FROM humble beginnings just a few years ago, Scottish Food & Drink Fortnight has grown into a proper national celebration of what this country has to offer.
Kicking off today, more than 250 foodie events are scheduled over the next two weeks. The line-up ranges from major city food festivals with celebrity guests to artisan cheesemaking in the depths of rural Scotland.
From Stornoway to Stranraer, all the events share a common theme of marking the harvest with a feast of what makes Scotland special.
I grew up in Dumfries and Galloway, where back then local produce meant Moffat Toffee and not much else. Now that region contributes 90 events to the September celebration under their own banner, Savour The Flavours. This year the line-up ranges from cider-making to bread-baking and salmon-smoking.
With 2013 being Year of Natural Scotland, events outside the big cities are grabbing their moment in the spotlight. Best of the West in Argyll, the Loch Lomond Food and Drink Festival, Taste Ayrshire, City of Elgin Food and Drink Festival and Huntly Hairst are all flying for Fortnight around the country.
What is great to see is the breadth of what is on offer.

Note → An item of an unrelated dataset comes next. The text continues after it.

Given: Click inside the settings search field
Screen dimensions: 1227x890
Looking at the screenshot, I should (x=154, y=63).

In Huntly today that means the annual World Stovie Championships. You can’t get more traditionally Scottish than that, but elsewhere in Scotland Polish, Indian and Spanish cooks will be showing what happens when our amazing produce is applied to their culinary traditions.
More and more chefs are also using Fortnight as a chance to reinforce the link they have with their suppliers. The Scottish Café in Edinburgh is today showcasing the 60 local food producers they use by bringing some of them together to meet the public.

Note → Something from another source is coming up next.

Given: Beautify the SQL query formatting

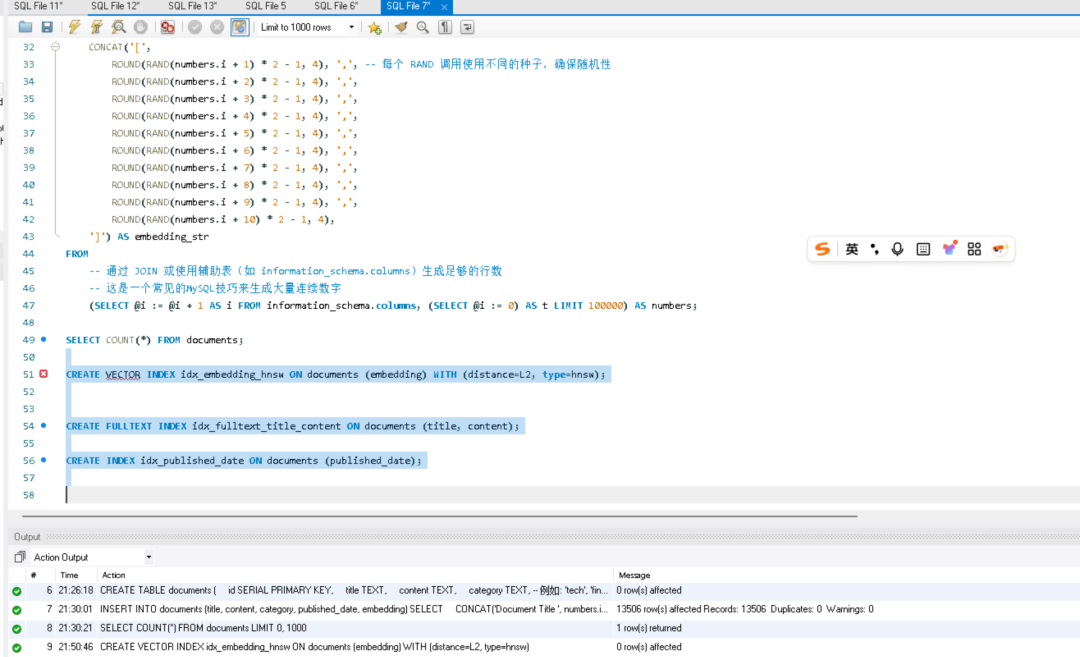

All of this begs the question, where do we go from here ? Despite so much progress, the public appetite for the story behind the food we eat and what we drink doesn’t seem to be waning.
In Wales, the demise this summer of a quality assurance scheme has led to calls for a fundamental review of where food and drink is going there.
In Scotland, there is a clear strategy and a sense of momentum. This week’s remarkable figures from the whisky industry perhaps point the way ahead, with exports up 11 per cent in the first six months to £1.987 billion. Scottish salmon is also booming in the international marketplaces.
The people who eat premium Scottish premium produce around the world have already signed up to the quality of what is on offer and the pristine environment it comes from.
That gives them the potential to be built into a new tourism market, giving a further much-needed boost to the Scottish economy. With that in mind, developing Scottish Food and Drink Fortnight into an international visitor attraction must be the big opportunity in the years ahead.